Waters fez mais considerações. Uma semana antes da invasão, disse ao Russia Today que falar de um ato gigantesco de belicismo russo era “besteira”. E errou feio. “Qualquer um com um QI acima da temperatura ambiente sabe que é um disparate.” Quando viu que a coisa era séria, e que os corpos começaram a aparecer pelas ruas de Mariupol, disparou o “ato de um gângster”, mas não se convenceu totalmente. Depois de se pronunciar para atender a uma cobrança de uma fã ucraniana de 19 anos, Waters disse que havia em tudo uma certa “propaganda para demonizar a Rússia ”. E então, voltemos às rupturas. Perguntado sobre a postura de Waters pelo jornal britânico The Guardian, David Gilmour mandou essa: “Vamos apenas dizer que fiquei desapontado, e vamos seguir em frente. Leia nisso o que você quiser.”
Mas a melhor história vem agora. Um dos maiores guitarristas de seu tempo, e de todos os outros, David Gilmour se juntou a velhos companheiros do Pink Floyd, com exceção do baixista Waters, óbvio, para criar uma música inédita. A primeira em 28 anos, sem contar o reencontro entre Gilmour e o baterista Nick Mason em 2014 para fazerem Endless River em homenagem ao tecladista Rick Wright. Hey Hey, Rise Up! é o nome do single que será lançado nesta sexta-feira, 8. Ele foi feito contra o belicismo de Putin, mas de uma forma, digamos, muito mais orgânica do que simplesmente panfletária.
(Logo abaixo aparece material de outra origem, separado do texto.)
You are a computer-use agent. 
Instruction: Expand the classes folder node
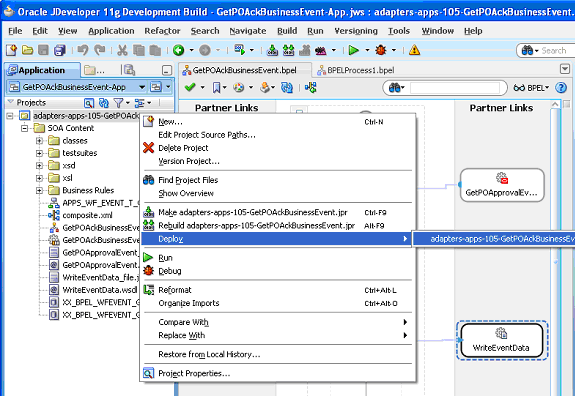click(39, 141)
Ao ser avisado de que deveria dar uma olhada no Instagram do cantor Andriy Khlyvnyuk, vocalista da banda de rock ucraniana BoomBox, Gilmour se espantou. Foi com a BoomBox que ele chegou a se apresentar em 2015, em um show beneficente em Londres para o Belarus Free Theatre. Khlyvnyuk não era um nome que estava em sua memória, mas aquela noite, para ele, havia sido inesquecível. O post no Instagram revelava algo mais. Um vídeo mostrava o cantor usando uniformes militares com um rifle pendurado no ombro, em frente à Catedral de Santa Sofia, de Kiev, enquanto cantava uma música ucraniana de 1914 chamada Oh, The Red Viburnum In The Meadow, umfolk de protesto escrito durante a primeira guerra mundial. O soldado roqueiro havia deixado uma turnê com a banda para combater em seu país.
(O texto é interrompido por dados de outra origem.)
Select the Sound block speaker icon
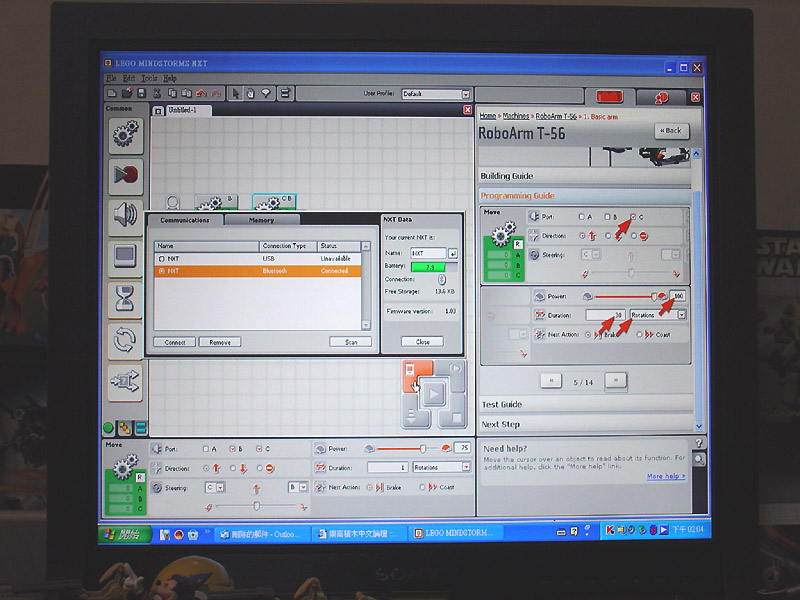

Gilmour disse o que pensou: “É muito mágico isso, e talvez eu possa fazer algo. Eu tenho uma grande plataforma na qual trabalhou por todos esses anos. É realmente difícil e frustrante ver esse ataque extraordinariamente louco e injusto de uma grande potência a uma nação independente, pacífica e democrática. A frustração de ver isso e pensar ‘o que diabos eu posso fazer?’ é meio insuportável.” Depois de fazer e gravar a música, inspirada na canção ucraniana, Gilmour a enviou a Khlyvnyuk. Direto de um front ucraniano contra as forças russas, o roqueiro ouviu a canção em seu celular e respondeu com uma mensagem: “Obrigado, Gilmour, isso é fabuloso. Um dia vamos tocar juntos e tomar uma cerveja juntos.”